**WHAT IS BEING ASKED**
How many of the lines in the material below contain the word "column"? Give the number alone.

BEGIN

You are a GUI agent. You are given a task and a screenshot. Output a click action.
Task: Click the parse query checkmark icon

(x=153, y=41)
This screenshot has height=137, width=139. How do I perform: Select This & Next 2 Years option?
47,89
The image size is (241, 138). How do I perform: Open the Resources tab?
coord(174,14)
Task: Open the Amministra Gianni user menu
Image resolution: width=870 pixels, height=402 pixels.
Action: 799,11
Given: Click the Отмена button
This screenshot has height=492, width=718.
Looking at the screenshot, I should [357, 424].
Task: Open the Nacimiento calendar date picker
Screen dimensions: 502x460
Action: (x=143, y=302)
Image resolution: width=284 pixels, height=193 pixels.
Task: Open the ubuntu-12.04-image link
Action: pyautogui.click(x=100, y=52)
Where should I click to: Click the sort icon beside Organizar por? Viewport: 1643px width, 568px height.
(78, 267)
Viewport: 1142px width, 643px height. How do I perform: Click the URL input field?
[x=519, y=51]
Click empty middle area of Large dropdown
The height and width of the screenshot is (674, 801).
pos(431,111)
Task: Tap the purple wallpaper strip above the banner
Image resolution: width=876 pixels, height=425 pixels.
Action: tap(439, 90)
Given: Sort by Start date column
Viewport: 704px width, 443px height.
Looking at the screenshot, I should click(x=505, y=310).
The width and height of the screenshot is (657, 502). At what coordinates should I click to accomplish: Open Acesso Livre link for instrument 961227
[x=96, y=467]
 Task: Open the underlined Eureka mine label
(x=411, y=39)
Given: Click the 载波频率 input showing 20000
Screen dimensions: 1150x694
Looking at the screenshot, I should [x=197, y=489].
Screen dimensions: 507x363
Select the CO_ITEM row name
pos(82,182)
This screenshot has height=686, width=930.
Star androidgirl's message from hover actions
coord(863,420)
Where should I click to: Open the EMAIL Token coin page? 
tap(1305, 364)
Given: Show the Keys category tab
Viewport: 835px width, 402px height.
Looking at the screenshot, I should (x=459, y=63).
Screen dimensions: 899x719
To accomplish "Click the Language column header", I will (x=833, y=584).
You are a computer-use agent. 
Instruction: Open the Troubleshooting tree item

END

**ANSWER TO THIS EXERCISE**
2